### [WRITTEN INSTRUCTION]
Lay out each line of the records below as a string in one JSON list, skipping blank lines. Include every record.

### [EXERCISE MATERIALS]

::::

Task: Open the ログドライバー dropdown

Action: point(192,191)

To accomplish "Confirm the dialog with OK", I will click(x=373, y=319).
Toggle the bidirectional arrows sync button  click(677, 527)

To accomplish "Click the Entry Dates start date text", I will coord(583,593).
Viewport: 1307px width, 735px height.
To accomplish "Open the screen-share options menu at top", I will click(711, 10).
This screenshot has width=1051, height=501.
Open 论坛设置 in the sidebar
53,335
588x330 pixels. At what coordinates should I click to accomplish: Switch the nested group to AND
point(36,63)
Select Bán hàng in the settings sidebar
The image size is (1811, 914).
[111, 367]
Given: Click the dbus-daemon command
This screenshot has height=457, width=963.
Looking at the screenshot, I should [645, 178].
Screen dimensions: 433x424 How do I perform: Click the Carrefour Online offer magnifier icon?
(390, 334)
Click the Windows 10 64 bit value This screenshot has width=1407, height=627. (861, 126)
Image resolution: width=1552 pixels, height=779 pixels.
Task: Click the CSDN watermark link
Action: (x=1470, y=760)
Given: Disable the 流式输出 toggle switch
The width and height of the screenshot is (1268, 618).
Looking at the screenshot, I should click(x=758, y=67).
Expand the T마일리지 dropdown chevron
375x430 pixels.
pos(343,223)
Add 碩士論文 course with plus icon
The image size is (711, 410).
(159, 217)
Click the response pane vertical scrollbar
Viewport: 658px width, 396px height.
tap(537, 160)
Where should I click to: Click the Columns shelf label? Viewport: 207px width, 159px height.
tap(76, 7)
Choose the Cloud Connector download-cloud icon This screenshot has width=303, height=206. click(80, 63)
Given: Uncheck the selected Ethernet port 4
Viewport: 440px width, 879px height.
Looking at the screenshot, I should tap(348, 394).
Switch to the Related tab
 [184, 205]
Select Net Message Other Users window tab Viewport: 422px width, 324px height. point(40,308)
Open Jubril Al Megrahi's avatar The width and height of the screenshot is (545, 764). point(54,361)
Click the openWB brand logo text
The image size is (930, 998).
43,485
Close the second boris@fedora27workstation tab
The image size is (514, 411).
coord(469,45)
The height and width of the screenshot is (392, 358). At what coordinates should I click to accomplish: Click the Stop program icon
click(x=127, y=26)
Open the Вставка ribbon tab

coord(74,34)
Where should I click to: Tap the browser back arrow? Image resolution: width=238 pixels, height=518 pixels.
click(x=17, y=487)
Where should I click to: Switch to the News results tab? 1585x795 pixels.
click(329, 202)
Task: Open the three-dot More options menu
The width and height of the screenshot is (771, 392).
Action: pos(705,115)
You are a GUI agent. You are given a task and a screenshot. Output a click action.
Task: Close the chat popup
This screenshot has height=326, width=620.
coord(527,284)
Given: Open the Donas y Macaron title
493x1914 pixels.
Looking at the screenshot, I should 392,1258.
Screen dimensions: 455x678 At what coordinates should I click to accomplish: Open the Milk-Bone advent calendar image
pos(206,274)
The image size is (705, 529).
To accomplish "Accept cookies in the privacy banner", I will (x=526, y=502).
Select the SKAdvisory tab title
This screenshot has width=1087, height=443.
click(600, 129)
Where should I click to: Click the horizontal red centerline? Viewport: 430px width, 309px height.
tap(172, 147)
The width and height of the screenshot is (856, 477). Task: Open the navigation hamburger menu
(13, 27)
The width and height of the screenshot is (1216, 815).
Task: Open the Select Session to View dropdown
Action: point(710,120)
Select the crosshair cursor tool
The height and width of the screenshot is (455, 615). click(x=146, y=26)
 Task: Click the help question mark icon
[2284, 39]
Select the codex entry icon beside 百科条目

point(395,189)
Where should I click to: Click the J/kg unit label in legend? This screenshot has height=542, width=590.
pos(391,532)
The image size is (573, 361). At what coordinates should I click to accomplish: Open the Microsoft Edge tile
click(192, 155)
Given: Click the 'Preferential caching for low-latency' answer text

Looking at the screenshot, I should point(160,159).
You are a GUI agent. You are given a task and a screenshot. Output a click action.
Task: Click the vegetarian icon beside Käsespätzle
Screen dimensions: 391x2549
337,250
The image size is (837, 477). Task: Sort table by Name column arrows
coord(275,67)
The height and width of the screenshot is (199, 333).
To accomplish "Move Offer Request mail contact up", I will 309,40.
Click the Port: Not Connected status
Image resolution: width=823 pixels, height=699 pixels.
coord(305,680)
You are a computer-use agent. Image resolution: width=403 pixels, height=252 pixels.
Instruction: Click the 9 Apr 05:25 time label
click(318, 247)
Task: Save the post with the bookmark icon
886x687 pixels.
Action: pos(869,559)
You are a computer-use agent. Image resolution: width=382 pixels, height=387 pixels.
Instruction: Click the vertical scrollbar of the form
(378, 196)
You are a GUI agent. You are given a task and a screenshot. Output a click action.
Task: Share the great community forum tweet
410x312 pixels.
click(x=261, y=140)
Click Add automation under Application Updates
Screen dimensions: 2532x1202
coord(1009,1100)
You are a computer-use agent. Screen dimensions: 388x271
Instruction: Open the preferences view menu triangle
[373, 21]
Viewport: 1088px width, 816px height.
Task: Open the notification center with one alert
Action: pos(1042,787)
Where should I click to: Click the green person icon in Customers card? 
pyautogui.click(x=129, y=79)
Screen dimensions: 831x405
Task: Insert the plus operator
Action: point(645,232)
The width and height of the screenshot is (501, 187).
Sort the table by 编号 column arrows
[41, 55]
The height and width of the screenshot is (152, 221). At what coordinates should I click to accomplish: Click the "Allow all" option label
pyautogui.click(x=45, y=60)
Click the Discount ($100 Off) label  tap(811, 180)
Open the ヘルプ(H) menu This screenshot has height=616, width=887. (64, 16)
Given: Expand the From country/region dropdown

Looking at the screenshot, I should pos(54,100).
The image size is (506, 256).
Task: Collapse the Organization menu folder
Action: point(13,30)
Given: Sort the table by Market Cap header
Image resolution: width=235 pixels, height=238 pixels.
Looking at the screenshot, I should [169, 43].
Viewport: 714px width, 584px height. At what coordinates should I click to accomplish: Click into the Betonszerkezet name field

::::

### [OUTPUT BELOW]
[
  "Task: Open the ログドライバー dropdown",
  "Action: point(192,191)",
  "To accomplish \"Confirm the dialog with OK\", I will click(x=373, y=319).",
  "Toggle the bidirectional arrows sync button  click(677, 527)",
  "To accomplish \"Click the Entry Dates start date text\", I will coord(583,593).",
  "Viewport: 1307px width, 735px height.",
  "To accomplish \"Open the screen-share options menu at top\", I will click(711, 10).",
  "This screenshot has width=1051, height=501.",
  "Open 论坛设置 in the sidebar",
  "53,335",
  "588x330 pixels. At what coordinates should I click to accomplish: Switch the nested group to AND",
  "point(36,63)",
  "Select Bán hàng in the settings sidebar",
  "The image size is (1811, 914).",
  "[111, 367]",
  "Given: Click the dbus-daemon command",
  "This screenshot has height=457, width=963.",
  "Looking at the screenshot, I should [645, 178].",
  "Screen dimensions: 433x424 How do I perform: Click the Carrefour Online offer magnifier icon?",
  "(390, 334)",
  "Click the Windows 10 64 bit value This screenshot has width=1407, height=627. (861, 126)",
  "Image resolution: width=1552 pixels, height=779 pixels.",
  "Task: Click the CSDN watermark link",
  "Action: (x=1470, y=760)",
  "Given: Disable the 流式输出 toggle switch",
  "The width and height of the screenshot is (1268, 618).",
  "Looking at the screenshot, I should click(x=758, y=67).",
  "Expand the T마일리지 dropdown chevron",
  "375x430 pixels.",
  "pos(343,223)",
  "Add 碩士論文 course with plus icon",
  "The image size is (711, 410).",
  "(159, 217)",
  "Click the response pane vertical scrollbar",
  "Viewport: 658px width, 396px height.",
  "tap(537, 160)",
  "Where should I click to: Click the Columns shelf label? Viewport: 207px width, 159px height.",
  "tap(76, 7)",
  "Choose the Cloud Connector download-cloud icon This screenshot has width=303, height=206. click(80, 63)",
  "Given: Uncheck the selected Ethernet port 4",
  "Viewport: 440px width, 879px height.",
  "Looking at the screenshot, I should tap(348, 394).",
  "Switch to the Related tab",
  " [184, 205]",
  "Select Net Message Other Users window tab Viewport: 422px width, 324px height. point(40,308)",
  "Open Jubril Al Megrahi's avatar The width and height of the screenshot is (545, 764). point(54,361)",
  "Click the openWB brand logo text",
  "The image size is (930, 998).",
  "43,485",
  "Close the second boris@fedora27workstation tab",
  "The image size is (514, 411).",
  "coord(469,45)",
  "The height and width of the screenshot is (392, 358). At what coordinates should I click to accomplish: Click the Stop program icon",
  "click(x=127, y=26)",
  "Open the Вставка ribbon tab",
  "coord(74,34)",
  "Where should I click to: Tap the browser back arrow? Image resolution: width=238 pixels, height=518 pixels.",
  "click(x=17, y=487)",
  "Where should I click to: Switch to the News results tab? 1585x795 pixels.",
  "click(329, 202)",
  "Task: Open the three-dot More options menu",
  "The width and height of the screenshot is (771, 392).",
  "Action: pos(705,115)",
  "You are a GUI agent. You are given a task and a screenshot. Output a click action.",
  "Task: Close the chat popup",
  "This screenshot has height=326, width=620.",
  "coord(527,284)",
  "Given: Open the Donas y Macaron title",
  "493x1914 pixels.",
  "Looking at the screenshot, I should 392,1258.",
  "Screen dimensions: 455x678 At what coordinates should I click to accomplish: Open the Milk-Bone advent calendar image",
  "pos(206,274)",
  "The image size is (705, 529).",
  "To accomplish \"Accept cookies in the privacy banner\", I will (x=526, y=502).",
  "Select the SKAdvisory tab title",
  "This screenshot has width=1087, height=443.",
  "click(600, 129)",
  "Where should I click to: Click the horizontal red centerline? Viewport: 430px width, 309px height.",
  "tap(172, 147)",
  "The width and height of the screenshot is (856, 477). Task: Open the navigation hamburger menu",
  "(13, 27)",
  "The width and height of the screenshot is (1216, 815).",
  "Task: Open the Select Session to View dropdown",
  "Action: point(710,120)",
  "Select the crosshair cursor tool",
  "The height and width of the screenshot is (455, 615). click(x=146, y=26)",
  " Task: Click the help question mark icon",
  "[2284, 39]",
  "Select the codex entry icon beside 百科条目",
  "point(395,189)",
  "Where should I click to: Click the J/kg unit label in legend? This screenshot has height=542, width=590.",
  "pos(391,532)",
  "The image size is (573, 361). At what coordinates should I click to accomplish: Open the Microsoft Edge tile",
  "click(192, 155)",
  "Given: Click the 'Preferential caching for low-latency' answer text",
  "Looking at the screenshot, I should point(160,159).",
  "You are a GUI agent. You are given a task and a screenshot. Output a click action.",
  "Task: Click the vegetarian icon beside Käsespätzle",
  "Screen dimensions: 391x2549",
  "337,250",
  "The image size is (837, 477). Task: Sort table by Name column arrows",
  "coord(275,67)",
  "The height and width of the screenshot is (199, 333).",
  "To accomplish \"Move Offer Request mail contact up\", I will 309,40.",
  "Click the Port: Not Connected status",
  "Image resolution: width=823 pixels, height=699 pixels.",
  "coord(305,680)",
  "You are a computer-use agent. Image resolution: width=403 pixels, height=252 pixels.",
  "Instruction: Click the 9 Apr 05:25 time label",
  "click(318, 247)",
  "Task: Save the post with the bookmark icon",
  "886x687 pixels.",
  "Action: pos(869,559)",
  "You are a computer-use agent. Image resolution: width=382 pixels, height=387 pixels.",
  "Instruction: Click the vertical scrollbar of the form",
  "(378, 196)",
  "You are a GUI agent. You are given a task and a screenshot. Output a click action.",
  "Task: Share the great community forum tweet",
  "410x312 pixels.",
  "click(x=261, y=140)",
  "Click Add automation under Application Updates",
  "Screen dimensions: 2532x1202",
  "coord(1009,1100)",
  "You are a computer-use agent. Screen dimensions: 388x271",
  "Instruction: Open the preferences view menu triangle",
  "[373, 21]",
  "Viewport: 1088px width, 816px height.",
  "Task: Open the notification center with one alert",
  "Action: pos(1042,787)",
  "Where should I click to: Click the green person icon in Customers card? ",
  "pyautogui.click(x=129, y=79)",
  "Screen dimensions: 831x405",
  "Task: Insert the plus operator",
  "Action: point(645,232)",
  "The width and height of the screenshot is (501, 187).",
  "Sort the table by 编号 column arrows",
  "[41, 55]",
  "The height and width of the screenshot is (152, 221). At what coordinates should I click to accomplish: Click the \"Allow all\" option label",
  "pyautogui.click(x=45, y=60)",
  "Click the Discount ($100 Off) label  tap(811, 180)",
  "Open the ヘルプ(H) menu This screenshot has height=616, width=887. (64, 16)",
  "Given: Expand the From country/region dropdown",
  "Looking at the screenshot, I should pos(54,100).",
  "The image size is (506, 256).",
  "Task: Collapse the Organization menu folder",
  "Action: point(13,30)",
  "Given: Sort the table by Market Cap header",
  "Image resolution: width=235 pixels, height=238 pixels.",
  "Looking at the screenshot, I should [169, 43].",
  "Viewport: 714px width, 584px height. At what coordinates should I click to accomplish: Click into the Betonszerkezet name field"
]